--- ACTIVITY ---
Print each line of the material again, keeping everything exact.

DATA EXTRACTS Start Marker

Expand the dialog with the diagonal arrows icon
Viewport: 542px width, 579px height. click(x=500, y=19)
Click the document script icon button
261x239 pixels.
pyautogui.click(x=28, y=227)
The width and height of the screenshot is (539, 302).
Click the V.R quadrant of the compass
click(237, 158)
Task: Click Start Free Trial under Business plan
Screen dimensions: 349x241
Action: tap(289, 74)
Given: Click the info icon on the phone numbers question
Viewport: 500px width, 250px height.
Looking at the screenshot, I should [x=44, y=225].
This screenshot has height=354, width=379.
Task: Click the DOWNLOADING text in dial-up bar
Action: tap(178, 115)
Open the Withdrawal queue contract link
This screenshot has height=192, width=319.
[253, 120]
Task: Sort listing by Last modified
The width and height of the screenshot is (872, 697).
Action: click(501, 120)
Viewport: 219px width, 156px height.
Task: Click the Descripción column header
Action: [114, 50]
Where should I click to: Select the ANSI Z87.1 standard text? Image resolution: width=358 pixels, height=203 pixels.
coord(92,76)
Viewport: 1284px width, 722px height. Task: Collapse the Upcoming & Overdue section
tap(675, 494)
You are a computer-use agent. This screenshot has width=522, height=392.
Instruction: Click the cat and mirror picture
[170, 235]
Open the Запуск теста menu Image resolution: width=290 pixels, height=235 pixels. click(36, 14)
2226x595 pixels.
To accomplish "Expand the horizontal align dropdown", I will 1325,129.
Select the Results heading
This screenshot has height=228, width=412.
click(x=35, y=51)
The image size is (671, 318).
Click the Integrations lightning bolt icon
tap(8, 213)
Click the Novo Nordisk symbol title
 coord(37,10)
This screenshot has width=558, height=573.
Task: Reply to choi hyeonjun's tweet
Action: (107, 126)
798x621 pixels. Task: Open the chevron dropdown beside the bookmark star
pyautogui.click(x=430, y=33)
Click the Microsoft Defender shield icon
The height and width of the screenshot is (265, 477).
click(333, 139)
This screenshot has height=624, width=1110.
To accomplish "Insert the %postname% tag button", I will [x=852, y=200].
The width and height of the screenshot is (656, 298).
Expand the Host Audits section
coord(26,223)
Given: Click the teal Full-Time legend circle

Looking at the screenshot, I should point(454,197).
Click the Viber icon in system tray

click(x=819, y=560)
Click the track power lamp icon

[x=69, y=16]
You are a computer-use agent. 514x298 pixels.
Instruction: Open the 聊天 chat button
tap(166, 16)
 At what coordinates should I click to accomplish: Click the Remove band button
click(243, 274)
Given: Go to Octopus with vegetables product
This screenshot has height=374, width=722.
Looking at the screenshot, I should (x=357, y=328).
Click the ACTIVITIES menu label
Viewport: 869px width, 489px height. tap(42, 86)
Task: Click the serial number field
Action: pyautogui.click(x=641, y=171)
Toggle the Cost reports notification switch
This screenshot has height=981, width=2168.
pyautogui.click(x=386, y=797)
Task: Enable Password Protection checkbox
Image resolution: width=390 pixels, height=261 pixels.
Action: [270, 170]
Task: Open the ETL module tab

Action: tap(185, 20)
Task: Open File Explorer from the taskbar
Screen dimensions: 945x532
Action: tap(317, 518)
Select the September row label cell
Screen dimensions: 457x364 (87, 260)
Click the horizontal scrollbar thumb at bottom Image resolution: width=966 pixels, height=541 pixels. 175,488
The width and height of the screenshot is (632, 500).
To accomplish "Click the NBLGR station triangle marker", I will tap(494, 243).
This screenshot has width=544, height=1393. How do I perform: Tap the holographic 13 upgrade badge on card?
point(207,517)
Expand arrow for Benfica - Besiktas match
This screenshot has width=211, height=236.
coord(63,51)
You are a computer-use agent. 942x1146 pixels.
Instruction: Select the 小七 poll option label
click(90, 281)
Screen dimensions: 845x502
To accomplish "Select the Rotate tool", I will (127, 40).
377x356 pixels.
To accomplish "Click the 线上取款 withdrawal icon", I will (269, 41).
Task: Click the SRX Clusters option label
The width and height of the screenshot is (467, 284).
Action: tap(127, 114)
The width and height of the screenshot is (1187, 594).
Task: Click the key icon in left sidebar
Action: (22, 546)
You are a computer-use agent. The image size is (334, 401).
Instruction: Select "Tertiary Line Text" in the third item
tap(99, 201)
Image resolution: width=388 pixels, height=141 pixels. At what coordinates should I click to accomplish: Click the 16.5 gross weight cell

DATA EXTRACTS End Marker

--- ANSWER TO THIS PROBLEM ---
Expand the dialog with the diagonal arrows icon
Viewport: 542px width, 579px height. click(x=500, y=19)
Click the document script icon button
261x239 pixels.
pyautogui.click(x=28, y=227)
The width and height of the screenshot is (539, 302).
Click the V.R quadrant of the compass
click(237, 158)
Task: Click Start Free Trial under Business plan
Screen dimensions: 349x241
Action: tap(289, 74)
Given: Click the info icon on the phone numbers question
Viewport: 500px width, 250px height.
Looking at the screenshot, I should [x=44, y=225].
This screenshot has height=354, width=379.
Task: Click the DOWNLOADING text in dial-up bar
Action: tap(178, 115)
Open the Withdrawal queue contract link
This screenshot has height=192, width=319.
[253, 120]
Task: Sort listing by Last modified
The width and height of the screenshot is (872, 697).
Action: click(501, 120)
Viewport: 219px width, 156px height.
Task: Click the Descripción column header
Action: [114, 50]
Where should I click to: Select the ANSI Z87.1 standard text? Image resolution: width=358 pixels, height=203 pixels.
coord(92,76)
Viewport: 1284px width, 722px height. Task: Collapse the Upcoming & Overdue section
tap(675, 494)
You are a computer-use agent. This screenshot has width=522, height=392.
Instruction: Click the cat and mirror picture
[170, 235]
Open the Запуск теста menu Image resolution: width=290 pixels, height=235 pixels. click(36, 14)
2226x595 pixels.
To accomplish "Expand the horizontal align dropdown", I will 1325,129.
Select the Results heading
This screenshot has height=228, width=412.
click(x=35, y=51)
The image size is (671, 318).
Click the Integrations lightning bolt icon
tap(8, 213)
Click the Novo Nordisk symbol title
 coord(37,10)
This screenshot has width=558, height=573.
Task: Reply to choi hyeonjun's tweet
Action: (107, 126)
798x621 pixels. Task: Open the chevron dropdown beside the bookmark star
pyautogui.click(x=430, y=33)
Click the Microsoft Defender shield icon
The height and width of the screenshot is (265, 477).
click(333, 139)
This screenshot has height=624, width=1110.
To accomplish "Insert the %postname% tag button", I will [x=852, y=200].
The width and height of the screenshot is (656, 298).
Expand the Host Audits section
coord(26,223)
Given: Click the teal Full-Time legend circle

Looking at the screenshot, I should point(454,197).
Click the Viber icon in system tray

click(x=819, y=560)
Click the track power lamp icon

[x=69, y=16]
You are a computer-use agent. 514x298 pixels.
Instruction: Open the 聊天 chat button
tap(166, 16)
 At what coordinates should I click to accomplish: Click the Remove band button
click(243, 274)
Given: Go to Octopus with vegetables product
This screenshot has height=374, width=722.
Looking at the screenshot, I should (x=357, y=328).
Click the ACTIVITIES menu label
Viewport: 869px width, 489px height. tap(42, 86)
Task: Click the serial number field
Action: pyautogui.click(x=641, y=171)
Toggle the Cost reports notification switch
This screenshot has height=981, width=2168.
pyautogui.click(x=386, y=797)
Task: Enable Password Protection checkbox
Image resolution: width=390 pixels, height=261 pixels.
Action: [270, 170]
Task: Open the ETL module tab

Action: tap(185, 20)
Task: Open File Explorer from the taskbar
Screen dimensions: 945x532
Action: tap(317, 518)
Select the September row label cell
Screen dimensions: 457x364 (87, 260)
Click the horizontal scrollbar thumb at bottom Image resolution: width=966 pixels, height=541 pixels. 175,488
The width and height of the screenshot is (632, 500).
To accomplish "Click the NBLGR station triangle marker", I will tap(494, 243).
This screenshot has width=544, height=1393. How do I perform: Tap the holographic 13 upgrade badge on card?
point(207,517)
Expand arrow for Benfica - Besiktas match
This screenshot has width=211, height=236.
coord(63,51)
You are a computer-use agent. 942x1146 pixels.
Instruction: Select the 小七 poll option label
click(90, 281)
Screen dimensions: 845x502
To accomplish "Select the Rotate tool", I will (127, 40).
377x356 pixels.
To accomplish "Click the 线上取款 withdrawal icon", I will (269, 41).
Task: Click the SRX Clusters option label
The width and height of the screenshot is (467, 284).
Action: tap(127, 114)
The width and height of the screenshot is (1187, 594).
Task: Click the key icon in left sidebar
Action: (22, 546)
You are a computer-use agent. The image size is (334, 401).
Instruction: Select "Tertiary Line Text" in the third item
tap(99, 201)
Image resolution: width=388 pixels, height=141 pixels. At what coordinates should I click to accomplish: Click the 16.5 gross weight cell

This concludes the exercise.